** Passage **
Kyubyong / transformer

A TensorFlow Implementation of the Transformer: Attention Is All You Need
Apache License 2.0
4.25k stars 1.29k forks source link

About the query_mask #182

Open bjuthjliu opened 2 years ago

bjuthjliu commented 2 years ago

Source Code:

    padding_num = -2 ** 32 + 1
    if type in ("k", "key", "keys"):
        key_masks = tf.to_float(key_masks)
        key_masks = tf.tile(key_masks, [tf.shape(inputs)[0] // tf.shape(key_masks)[0], 1]) # (h*N, seqlen)
        key_masks = tf.expand_dims(key_masks, 1)  # (h*N, 1, seqlen)

** Objective **
Continue the query_mask issue thread from the last line of code shown.

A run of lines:

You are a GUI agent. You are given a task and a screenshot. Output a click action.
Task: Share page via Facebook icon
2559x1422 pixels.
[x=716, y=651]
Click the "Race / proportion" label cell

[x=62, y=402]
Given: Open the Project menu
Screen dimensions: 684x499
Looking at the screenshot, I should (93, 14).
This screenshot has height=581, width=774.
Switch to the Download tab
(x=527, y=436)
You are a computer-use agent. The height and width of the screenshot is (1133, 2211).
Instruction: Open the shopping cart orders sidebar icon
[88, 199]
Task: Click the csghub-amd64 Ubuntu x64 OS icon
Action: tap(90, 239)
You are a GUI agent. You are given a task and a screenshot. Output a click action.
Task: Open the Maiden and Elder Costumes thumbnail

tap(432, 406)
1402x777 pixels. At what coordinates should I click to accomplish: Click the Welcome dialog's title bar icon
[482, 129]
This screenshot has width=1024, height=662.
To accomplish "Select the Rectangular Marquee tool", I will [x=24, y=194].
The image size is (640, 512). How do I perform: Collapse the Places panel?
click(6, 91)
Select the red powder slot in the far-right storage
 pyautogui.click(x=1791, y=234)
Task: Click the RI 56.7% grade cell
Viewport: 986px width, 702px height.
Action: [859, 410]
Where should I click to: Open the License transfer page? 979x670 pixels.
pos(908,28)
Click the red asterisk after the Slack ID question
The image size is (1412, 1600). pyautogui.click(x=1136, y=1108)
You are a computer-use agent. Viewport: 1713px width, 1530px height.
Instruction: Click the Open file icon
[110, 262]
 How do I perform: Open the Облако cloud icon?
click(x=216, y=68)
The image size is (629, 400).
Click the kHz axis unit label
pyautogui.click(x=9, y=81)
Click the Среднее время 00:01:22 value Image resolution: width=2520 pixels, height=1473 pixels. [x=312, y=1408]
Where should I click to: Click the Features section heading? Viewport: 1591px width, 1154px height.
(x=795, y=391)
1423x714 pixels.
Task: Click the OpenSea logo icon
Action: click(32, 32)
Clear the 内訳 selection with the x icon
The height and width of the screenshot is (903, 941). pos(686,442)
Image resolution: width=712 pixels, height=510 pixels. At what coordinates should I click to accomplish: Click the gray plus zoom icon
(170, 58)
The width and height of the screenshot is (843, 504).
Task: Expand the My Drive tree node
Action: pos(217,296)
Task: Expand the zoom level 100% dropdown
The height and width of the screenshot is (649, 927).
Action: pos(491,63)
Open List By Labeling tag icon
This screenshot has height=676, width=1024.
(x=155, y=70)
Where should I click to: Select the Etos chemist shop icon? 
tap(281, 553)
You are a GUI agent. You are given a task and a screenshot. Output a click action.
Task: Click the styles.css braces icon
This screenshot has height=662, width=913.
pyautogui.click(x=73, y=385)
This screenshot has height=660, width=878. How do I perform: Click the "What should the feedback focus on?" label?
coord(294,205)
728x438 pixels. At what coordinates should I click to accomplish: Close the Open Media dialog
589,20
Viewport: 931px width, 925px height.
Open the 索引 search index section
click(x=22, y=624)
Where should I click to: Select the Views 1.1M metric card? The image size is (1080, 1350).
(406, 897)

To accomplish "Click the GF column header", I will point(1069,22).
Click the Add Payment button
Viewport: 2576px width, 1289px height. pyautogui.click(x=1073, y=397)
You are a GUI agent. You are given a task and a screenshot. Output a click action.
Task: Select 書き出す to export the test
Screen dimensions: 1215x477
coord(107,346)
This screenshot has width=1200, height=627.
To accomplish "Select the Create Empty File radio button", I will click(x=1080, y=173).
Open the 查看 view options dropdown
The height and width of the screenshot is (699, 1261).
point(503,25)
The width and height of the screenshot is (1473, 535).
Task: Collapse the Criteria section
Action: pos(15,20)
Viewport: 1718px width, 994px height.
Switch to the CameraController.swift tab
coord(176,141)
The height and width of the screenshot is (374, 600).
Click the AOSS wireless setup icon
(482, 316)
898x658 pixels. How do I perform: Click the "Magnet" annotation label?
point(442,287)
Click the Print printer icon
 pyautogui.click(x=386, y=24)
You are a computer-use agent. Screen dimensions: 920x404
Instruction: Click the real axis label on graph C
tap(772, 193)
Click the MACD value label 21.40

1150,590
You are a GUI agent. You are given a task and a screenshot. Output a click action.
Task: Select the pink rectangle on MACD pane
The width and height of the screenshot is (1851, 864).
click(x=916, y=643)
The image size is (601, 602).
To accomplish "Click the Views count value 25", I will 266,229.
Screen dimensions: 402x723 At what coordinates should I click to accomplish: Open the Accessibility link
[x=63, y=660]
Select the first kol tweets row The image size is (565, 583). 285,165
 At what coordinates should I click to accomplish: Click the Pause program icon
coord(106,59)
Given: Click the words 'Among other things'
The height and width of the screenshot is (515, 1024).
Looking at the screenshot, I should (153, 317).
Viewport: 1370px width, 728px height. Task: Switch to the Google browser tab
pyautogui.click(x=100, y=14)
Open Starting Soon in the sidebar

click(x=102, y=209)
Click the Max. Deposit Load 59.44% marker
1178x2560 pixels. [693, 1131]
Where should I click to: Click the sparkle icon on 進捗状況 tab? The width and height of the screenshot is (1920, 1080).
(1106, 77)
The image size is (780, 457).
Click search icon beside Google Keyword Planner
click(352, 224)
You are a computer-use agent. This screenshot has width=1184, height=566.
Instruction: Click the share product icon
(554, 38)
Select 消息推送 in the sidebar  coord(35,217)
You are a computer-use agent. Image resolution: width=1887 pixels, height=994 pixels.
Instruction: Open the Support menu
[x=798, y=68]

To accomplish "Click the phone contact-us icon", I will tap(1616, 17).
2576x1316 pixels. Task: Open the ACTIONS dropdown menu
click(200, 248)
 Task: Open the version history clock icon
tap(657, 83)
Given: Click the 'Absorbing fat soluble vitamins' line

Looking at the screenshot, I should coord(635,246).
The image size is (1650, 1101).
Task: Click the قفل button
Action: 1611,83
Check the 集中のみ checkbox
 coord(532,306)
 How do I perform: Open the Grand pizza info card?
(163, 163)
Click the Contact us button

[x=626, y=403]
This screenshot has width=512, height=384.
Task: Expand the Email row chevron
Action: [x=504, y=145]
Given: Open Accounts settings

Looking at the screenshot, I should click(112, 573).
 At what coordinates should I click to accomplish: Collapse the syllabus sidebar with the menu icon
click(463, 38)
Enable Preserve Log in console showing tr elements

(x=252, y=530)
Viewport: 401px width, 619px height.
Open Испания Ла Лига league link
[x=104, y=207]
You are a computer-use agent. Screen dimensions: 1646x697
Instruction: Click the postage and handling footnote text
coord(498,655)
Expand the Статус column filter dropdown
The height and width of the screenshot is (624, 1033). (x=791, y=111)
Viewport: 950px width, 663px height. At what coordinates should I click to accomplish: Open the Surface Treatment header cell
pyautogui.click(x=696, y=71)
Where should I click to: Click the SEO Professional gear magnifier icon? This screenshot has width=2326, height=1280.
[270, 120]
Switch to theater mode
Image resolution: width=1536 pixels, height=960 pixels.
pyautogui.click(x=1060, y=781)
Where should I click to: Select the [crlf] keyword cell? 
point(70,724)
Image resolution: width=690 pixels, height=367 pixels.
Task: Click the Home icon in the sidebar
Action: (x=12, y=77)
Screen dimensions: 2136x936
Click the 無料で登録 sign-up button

** Expected answer **
        outputs = inputs + key_masks * padding_num

I think the outputs should be:

    padding_num = -2 ** 32 + 1
    if type in ("k", "key", "keys"):
        key_masks = tf.to_float(key_masks) # (N, T_k)
        key_masks = tf.tile(key_masks, [tf.shape(inputs)[0] // tf.shape(key_masks)[0], 1]) # (h*N, seqlen)
        key_masks = tf.tile(tf.expand_dims(key_masks, 1), [1, tf.shape(key_masks)[1], 1]) # (h*N, T_q, seqlen)
        paddings = tf.ones_like(key_masks) * padding_num
        outputs = tf.where(tf.equal(key_masks, 0), paddings, inputs)